I think about my kids. I think about what they know about death. The only frame of reference they have are fairy tales, where death is cured with a magical kiss or special potion. I watch them when they are playing and pretending, and every time someone "dies," they are soon kissed awake and restored. We have talked about how their auntie is sick, and might have to go home to Heavenly Father. Baby-Rae, now four, asked only "How does Heavenly Father carry her?" Very carefully, is all I can think to say through the lump in my throat.

I have never appreciated friends bringing meals over so much. It is just that much less to think about, that much more love to feel, and that much more comfort by way of eating my feelings. I don't feel even a little guilty about it in a time like this. I'm finding little joys where I can, be it in my sweet-smelling baby's neck, or in the warmth of a cheesy lasagna.
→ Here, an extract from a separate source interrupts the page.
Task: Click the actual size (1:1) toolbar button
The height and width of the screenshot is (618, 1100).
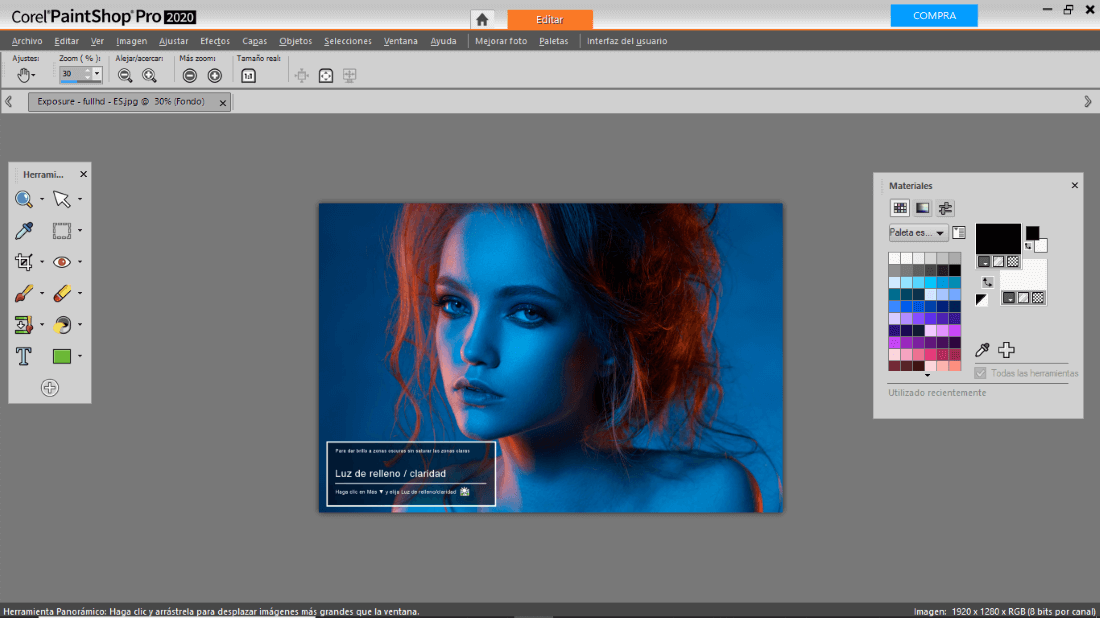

I've been walking around in a fog, simultaneously lost in my thoughts and hiding from them. But it is amazing to me that the things that can pierce the fog are how pretty my slices of apples look in the morning light, the way my baby's eye sparkle when she sees me, the lovely steam curling peacefully from a rooftop into the sky. I know that it is my God whispering, for only He can cut through these clouds. He is reminding me that even in the darkest sorrow, He is there, and there is beauty.
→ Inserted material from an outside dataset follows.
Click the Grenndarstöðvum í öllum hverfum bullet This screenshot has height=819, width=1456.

"Each of us will have our own Fridays—those days when the universe itself seems shattered and the shards of our world lie littered about us in pieces. We all will experience those broken times when it seems we can never be put together again. We will all have our Fridays.
But I testify to you in the name of the One who conquered death—Sunday will come. In the darkness of our sorrow, Sunday will come.
No matter our desperation, no matter our grief, Sunday will come. In this life or the next, Sunday will come."
-Joseph B. Wirthlin

Tuesday, January 7, 2014

Parenting.


Parenting.

It's one of those things that I don't often feel like I get right.
And just when I'm starting to think I might have things figured out...my kid starts in on a totally new stage of their lives and everything I've learned about how to parent them up to that point CHANGES ALMOST COMPLETELY.
Like a game you're thrown into where the rules keep changing just when you think you've got them down,
and change depending on which player you are playing with,
and change depending on what colour their socks are that day.

I happen to think that parents and their kids are literally a match made in heaven.
It means that I firmly believe that we are in the families we are in for a reason. 
Well, probably LOTS of reasons, but youknowwhatImean.
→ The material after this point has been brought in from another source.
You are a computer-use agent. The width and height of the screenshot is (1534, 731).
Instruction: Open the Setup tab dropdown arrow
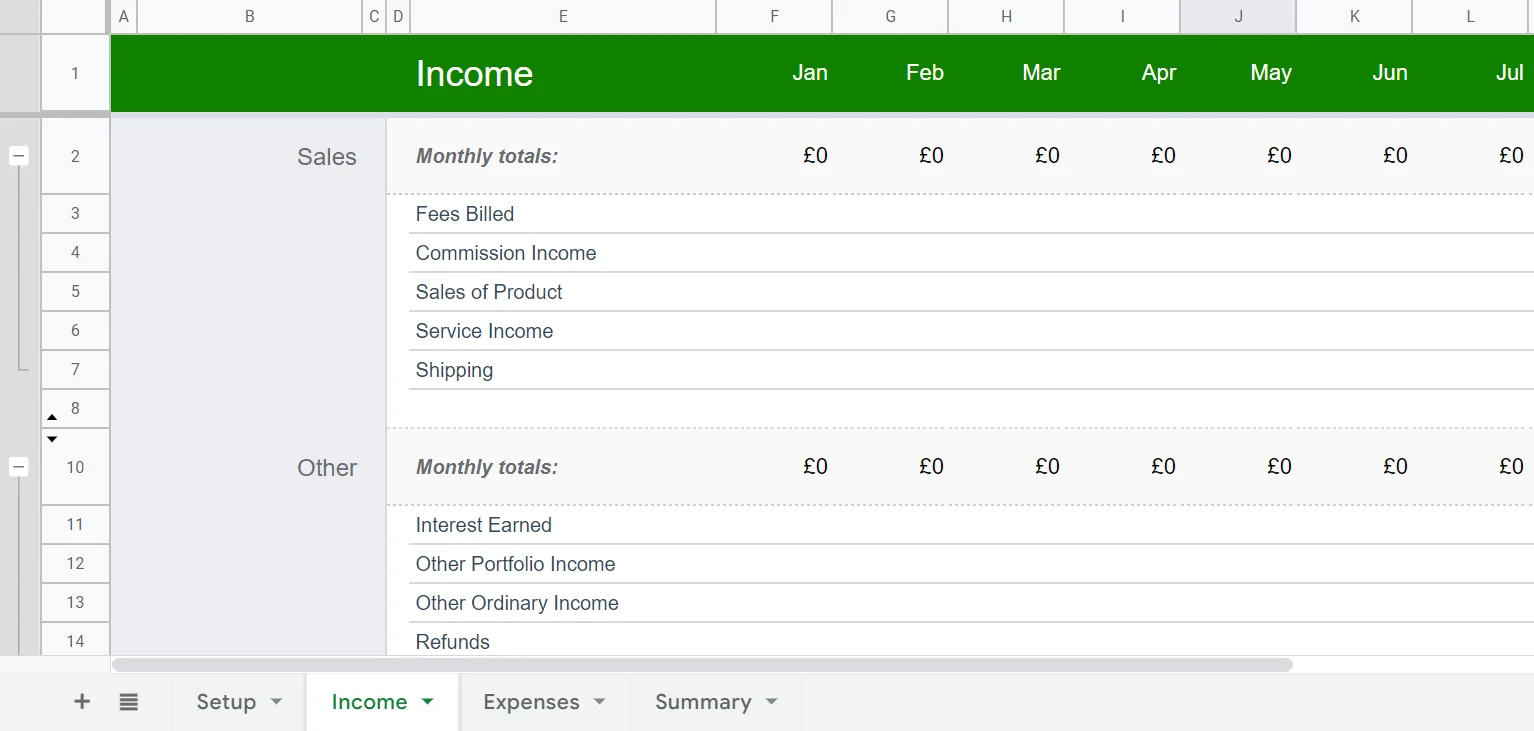276,702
It means that my kids are MY KIDS for a purpose.
Which means I need my babies and their specific strengths and challenges for my own learning and growth.
Which means that for some unknown reason, they need a mom that is passionate, but not precise; a little messy at life, honestly.
A mom that is kind of scatterbrained, but whole-hearted.
A mom that says what she's thinking and strives for honesty and authenticity, but is a little scared and sometimes gets overwhelmed and kind of freaks out and hides.
A mom that loves and loses her patience 
and apologizes 
and gets distracted
and should be softer and sweeter.
A LOT.

God knows (like, He actually does) why my kids need me.
They might need to learn from my strengths.
They probably need to learn from my mistakes.
They most likely need to learn to overcome the mess I make from blundering my way around this parenting thing.
They may need me to parent them just the way I would naturally parent.
And we may both need the growth that comes from my struggle to parent them in a way that is counterintuitive to me,
but ideal for them.

We need each other... for obvious reasons, and ones that will be hidden until further notice.
There is a plan that we are a part of, together, that is bigger than either of us. We are in the middle of a giant lesson, a giant test, a giant opportunity for JOY.
The mistakes, triumphs, and messes we make together as parent and child are special,
they have purpose,
and they are sacred.

And as a general rule, I believe that about every parent-child relationship.
Which means that I don't get to jump to any conclusions about someone else's mommy-kid relationship.
It means that maybe they need a parent that is NOT the parent I would be...
but if they needed me as a parent, then they would be my kid. And they're not. So....
Maybe they need that parent's example, mistakes, strengths, and weaknesses to give them the opportunities, the refiner's fires, the learning and the growth that will allow them to become something really amazing; the person God knows they can be.

I have to trust that.
And remind myself of that.
And simply be a parent that lets other parents parent the way they believe is best. And always be the parent that supports other parents-trying-their-best with love and respect. And with hugs.

Because it's hard.
Even harder when you're not perfect.
And so all you can do is keep on learning from your mistakes,
treasuring the moments that are sheer heaven,
keep recognizing Who has the Big Plan,
and trusting His perfect, perfect judgement.
Because He is the perfect parent, after all.

Heaven, help me.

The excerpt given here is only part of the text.